無気力な笑い声を上げた彼は直後に―――殺意が色となったような目を見開いて、
「だから死んどけや青二才。殺すから早めに昇天しろよクソガキが」
次の瞬間、
「―――ッが!?」
突然、夜来の額に重い衝撃が走り抜けた。
ハンマーで殴られたような感覚だったが、実際は豹栄の背中から生えた土色の片翼が直撃したせいだ。
「オラオラくそガキィ!! 気ィ抜いてんじゃねえよ、あぁ? 大人がいつまでもガキに合わせてやるとでも思ってんのかァコラ。世の中そんな甘くねえんだよ、いい人生経験できて良かったねえオイ」
一枚の翼を猫を撫でるように可愛がって言う豹栄を見た夜来は、バク転をするように後ろへ飛んでいった。だが、即座に体制を立て直して自分の胸に手を添える。
(雑魚だからって油断して『絶対破壊』を解いてたのが間違いだったか……)
ようやく『絶対破壊』を展開し、最強の盾を装備する。
しかし、気がかりなのは先ほどの攻撃だ。
もう分かっていることだが……トラックを使った奇襲に、翼を使った攻撃という非現実的な事実からして、少なくとも豹栄真介には何らかの『呪い』がかかっているのだろう。
唾を吐き捨て、夜来は肩を動かしたり首を回したりして余裕さをアピールする。
そして、
「オラ、とっとと噛み付いてこいよマゾ犬野郎」
その一言が豹栄の耳に入った瞬間、彼は明らかに人間離れしたスピードで夜来のもとへ迫っていった。
空中から叩き下ろされる右足は、弾丸のような速度で夜来の脳天へ直撃した。
が、しかし。
ドバァン!! と、夜来の頭に触れた瞬間に足は内部爆発してしまった。
返り血が夜来の顔にかかるが、それすらも彼は魔力を纏った体・『絶対破壊』で蒸発させる。
「あの世行き決定だなゴミがァあああああああ!!」
叫び、豹栄の鼻っ柱へ強烈な右ストレートをプレゼントすると、首の骨が折れた快音と共に彼は地面を転がっていった。
「ふん」
鼻で笑って、死体となった豹栄真介を一瞥する。
こんなものだ。
『絶対破壊』を使用すればこんなものだ。
夜来初三が『絶対破壊』という最強の武器を構えて戦えば、こんなにもあっさりと決着はつくのだ。

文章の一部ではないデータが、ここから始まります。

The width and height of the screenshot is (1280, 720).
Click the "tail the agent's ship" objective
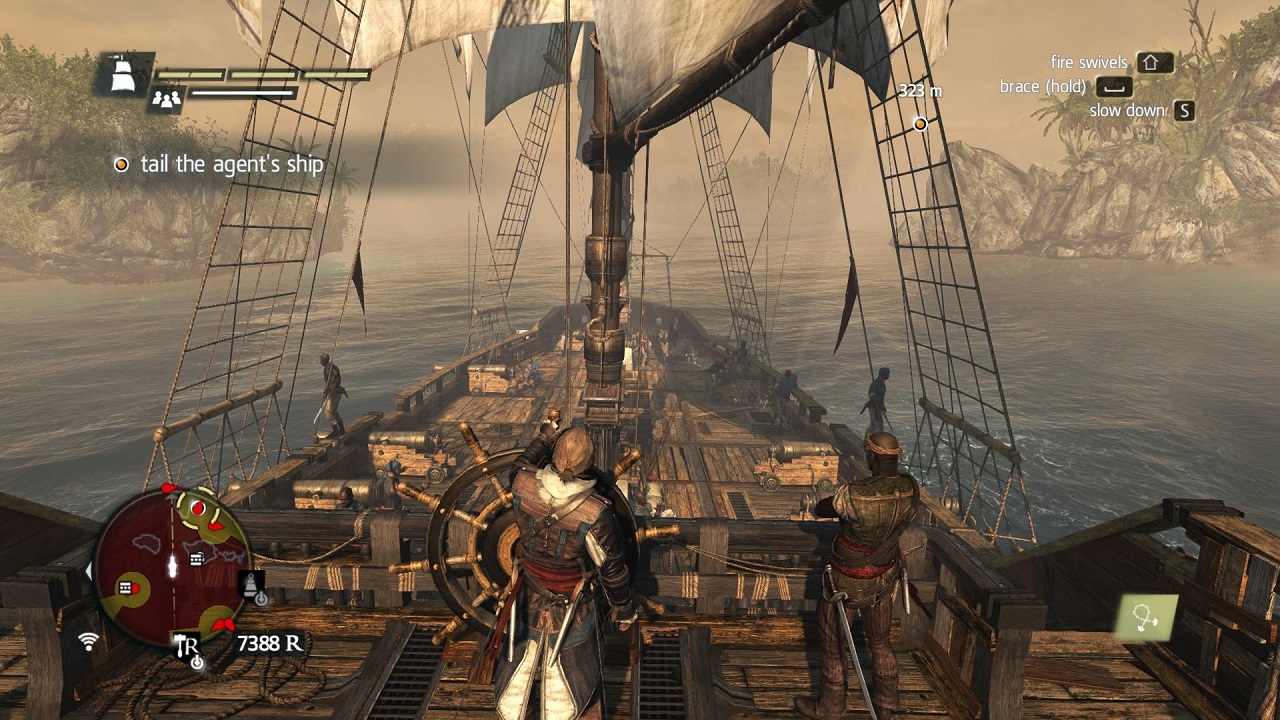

雪白を拘束している男達を睨み殺すように視線を向けると、彼らは怯えて身を竦める……はずだと思ったのだが、意外にも表情に変化は見られなかった。
無言で、無表情で、雪白の自由を奪いながら、夜来を見つめる。
(……んだぁ? コイツら)
予想していた反応とはまったく違う現状に、眉を潜めた。
そのときだった。
聞こえないはずの、聞こえてはいけないはずの声が響いたのは、そのときだった。
「痛えなぁ。普通、ウォーミングアップから始めるだろうがよクソ野郎が」
夜来はハッと振り返る。
そこには、吹き飛ばしてやったはずの右足が再生していて、折れたはずの首を調子を確かめるように回している豹栄真介が立っていた。
死んだはずの豹栄真介が、だ。
ありえない事態に目を見開いている夜来初三を見て笑う豹栄は、伸びをしながら歩き出す。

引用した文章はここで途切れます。